Quebecor Inc. is warning it won’t expand its wireless services outside Quebec unless Ottawa changes the rules to give new entrants a fighting chance to compete with Canada’s Big Three.
“We are well aware that some have tried to compete in the past in the Canadian wireless business and have struggled. Repeating the history is not our plan,” Robert Dépatie, CEO of Quebecor, said.
“All of our energy in the next months will be spent at determining whether the right conditions could be implemented before deploying additional resources in such a venture,” Mr. Dépatie added.
This will come as a cold shower for the federal Conservatives, which have been trying for years to foster competition to take on BCE Inc., Rogers Communications Inc. and Telus Corp. Federal Industry Minister James Moore cheered the results of the recent wireless auction, in which Quebecor's Vidéotron unit won prime blocks of spectrum outside Quebec, in Ontario, Alberta and B.C. Mr. Moore said that winning bid paves the way for a fourth national player.
But Mr. Dépatie portrayed the $233-million investment – a bargain price, according to analysts – as a simple “opportunity” his company “could not let pass.”
“We took advantage of a great price, No. 1, and as you know, spectrum is a great asset to own. So we could sit on it or do something with it,” he said.
Mr. Dépatie did not spell out the conditions under which Vidéotron would expand outside Quebec. Industry observers believe Quebecor will likely demand Ottawa give the Montreal-based company secure roaming rights on rivals’ networks and use of their towers at a fixed, low cost.
Quebecor also denied it has any interest in buying wireless upstarts Wind Mobile or Mobilicity, which is in the middle of a court-supervised sales process. “We are not in the midst of deciding of buying more spectrum. We haven’t thought about it, we haven’t planned it,” Mr. Dépatie said. Before the Industry Canada auction results were known, Quebecor made a nearly $200-million offer for Mobilicity, The Globe has reported.
Mr. Dépatie’s comments were made on a conference call on Thursday after Quebecor released its 2013 results. They are the first public statements by a top executive since Pierre Karl Péladeau, the company’s controlling shareholder, resigned to run for the Parti Québécois in the upcoming provincial election. Quebecor executives played down the notion the company would suffer a backlash from Mr. Péladeau’s public quest for the independence of Quebec.
Asked about anecdotal reports some Vidéotron clients are switching to Bell in protest, Vidéotron president and chief operating officer, Manon Brouillette, said that she had witnessed “nothing so far” to that effect.

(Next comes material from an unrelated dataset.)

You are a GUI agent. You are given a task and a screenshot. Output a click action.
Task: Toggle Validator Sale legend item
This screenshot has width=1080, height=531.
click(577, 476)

Instead, Ms. Brouillette drew the analysts attention to Vidéotron’s expanded LTE wireless network, which will be launched this summer in Quebec and Ottawa, covering “at least 70 per cent” of the company’s market. The remainder of the wireless network that promises higher speeds and better coverage will be completed in the next two years. There is still no word, though, on when Vidéotron will offer the popular iPhone. Both the LTE network and the iPhone are expected to boost the company’s average revenue per user.
Mr. Péladeau’s departure caps a transformational year for Quebecor. The company exited a number of businesses, such as door-to-door distribution of flyers and regional weeklies, and invested heavily to become the French broadcaster of the National Hockey League for the next 12 years.

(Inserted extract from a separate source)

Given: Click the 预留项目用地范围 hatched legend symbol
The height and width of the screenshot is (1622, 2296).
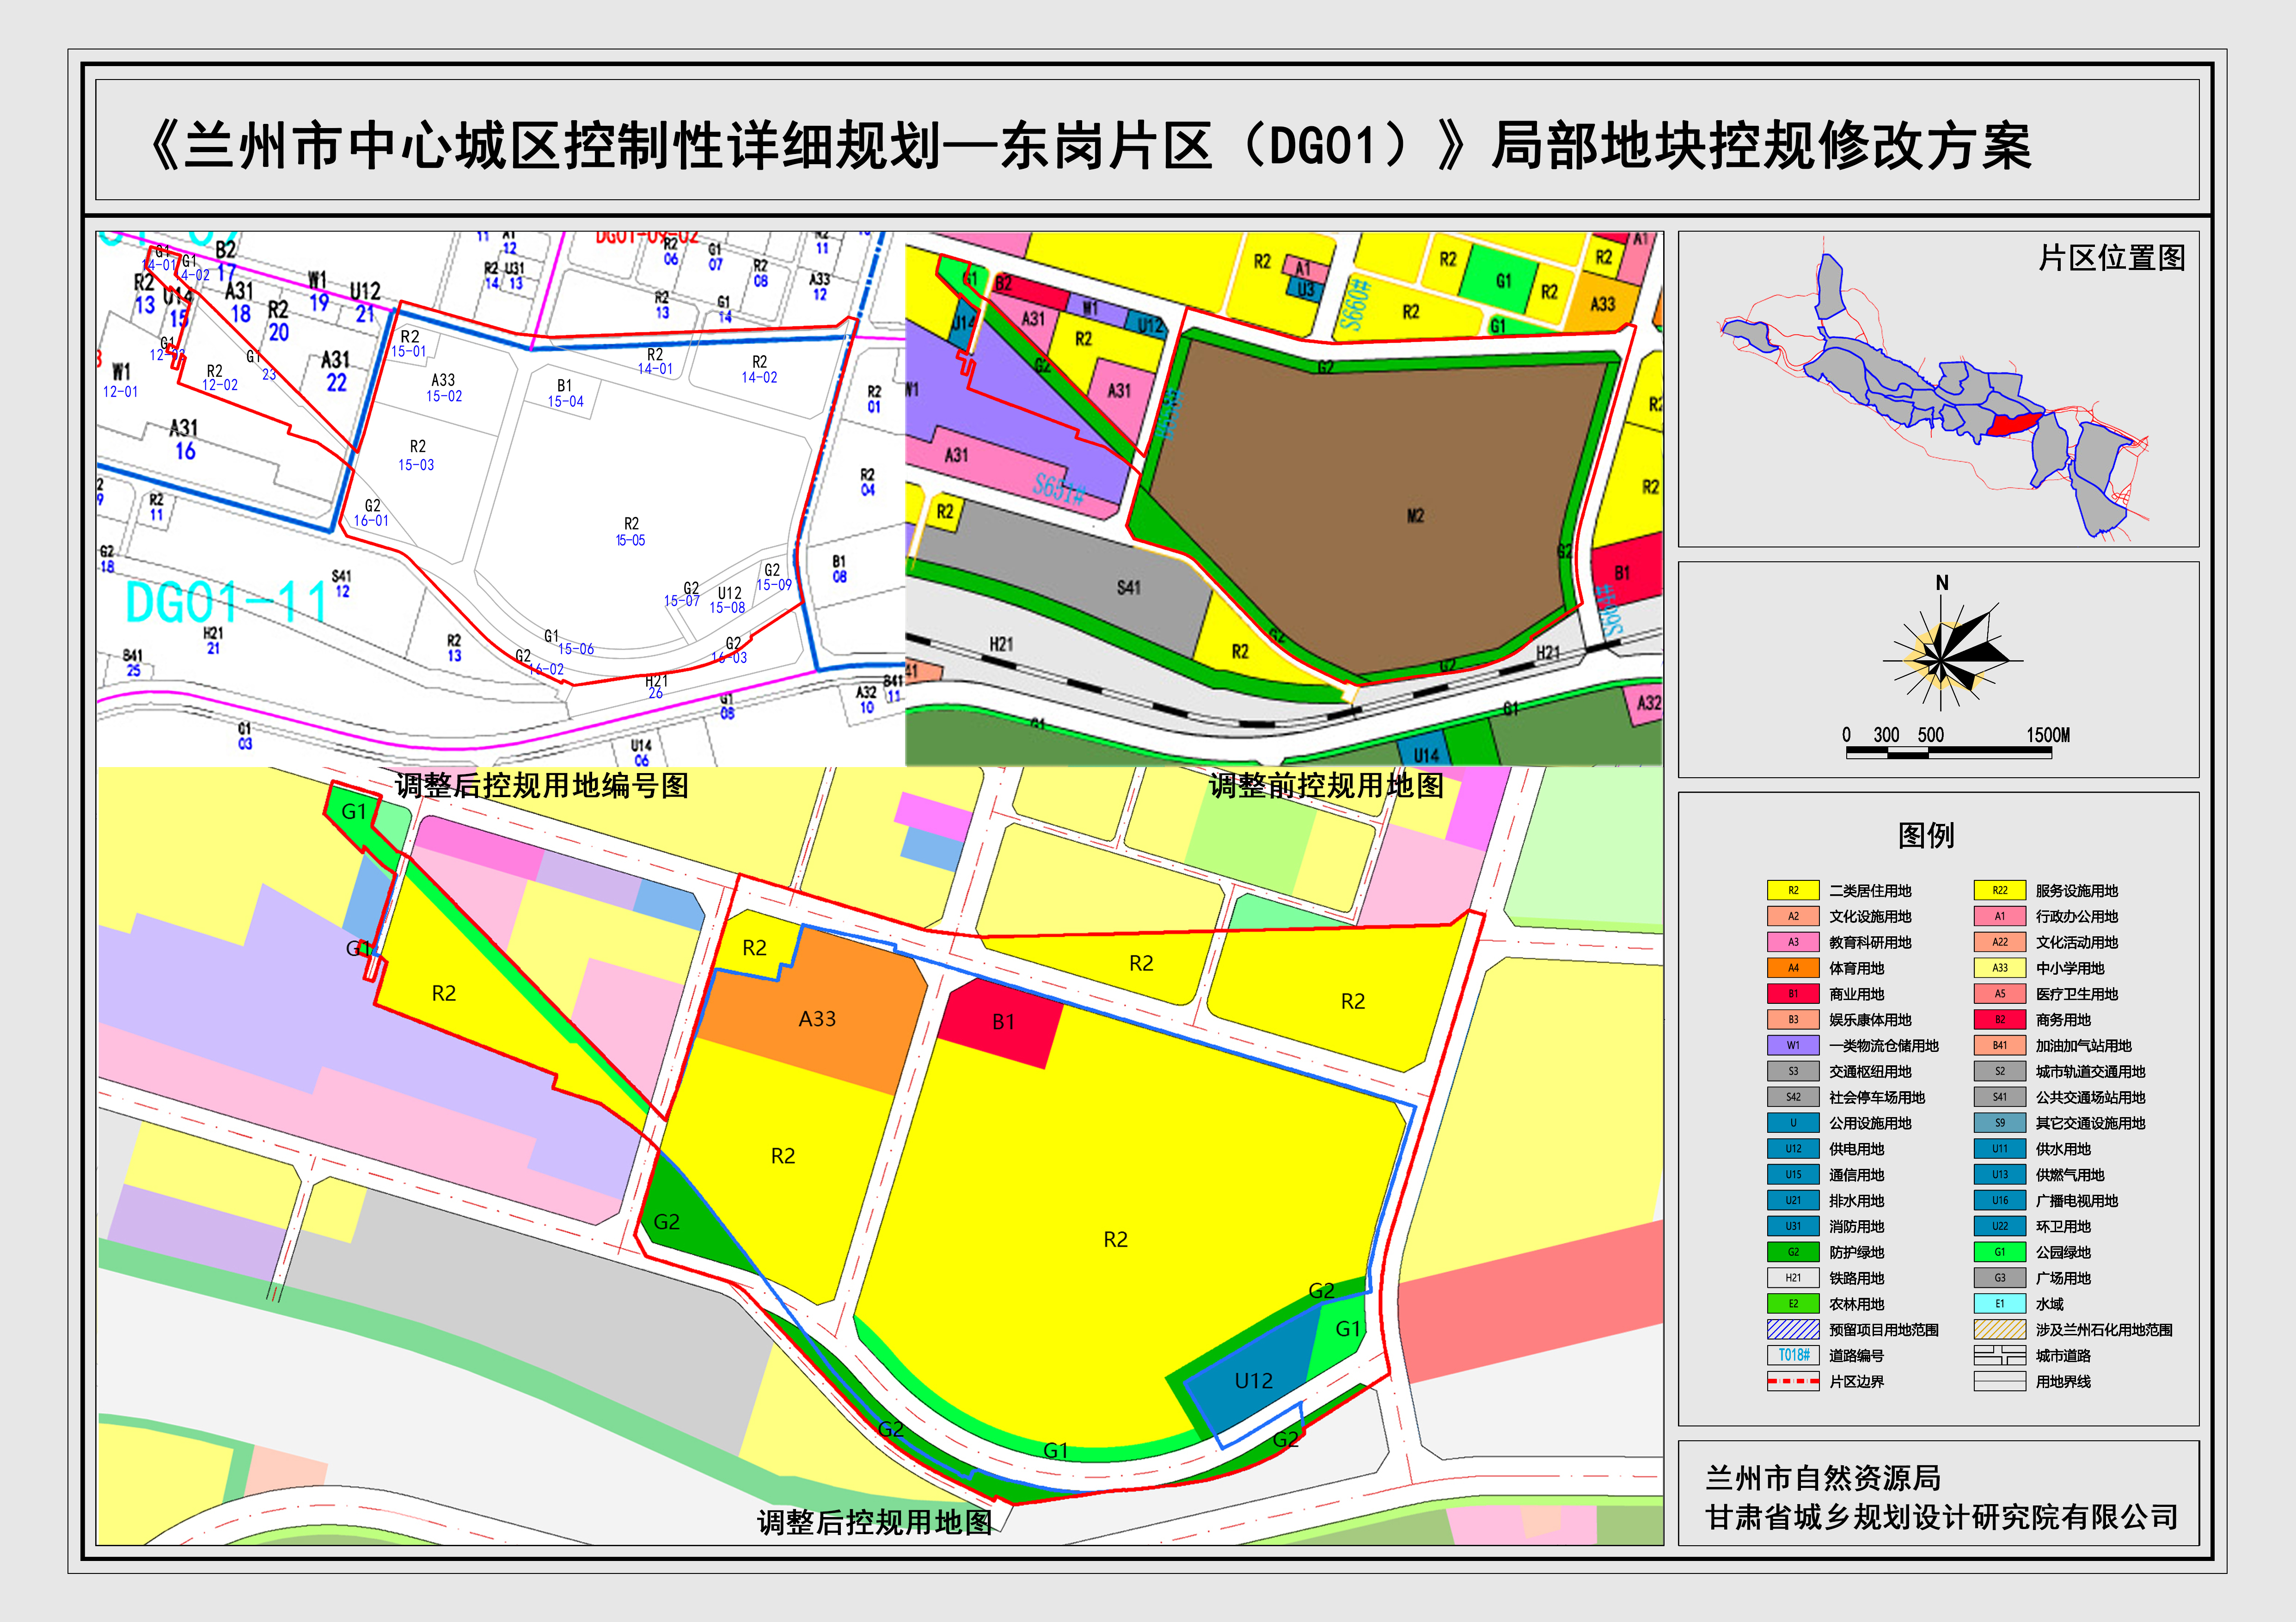Looking at the screenshot, I should pyautogui.click(x=1795, y=1330).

Revenues in the fourth quarter grew by 0.5 per cent to $1.1-billion, bringing the year’s total to $4.25-billion. Net income in the quarter totalled $43.4-million or 35 cents per share. Earnings on an adjusted basis reached $68-million or 55 cents per share. That result beat the analysts’ average estimate of 52 cents, as compiled by Bloomberg, though it benefited from a one-time $5.2-million reversal of a litigation reserve in the news media division.
Barclays Capital analyst Phillip Huang said the overall financial results were “a bit lighter than expected,” but the company’s cable subscriptions were “better than feared.” In 2013, Vidéotron lost 29,900 cable customers. But that drop was more than compensated by additions in mobile services (100,700), cable (30,600), and telephony (21,200). At the end of last year, Vidéotron was selling over five million different telecom services.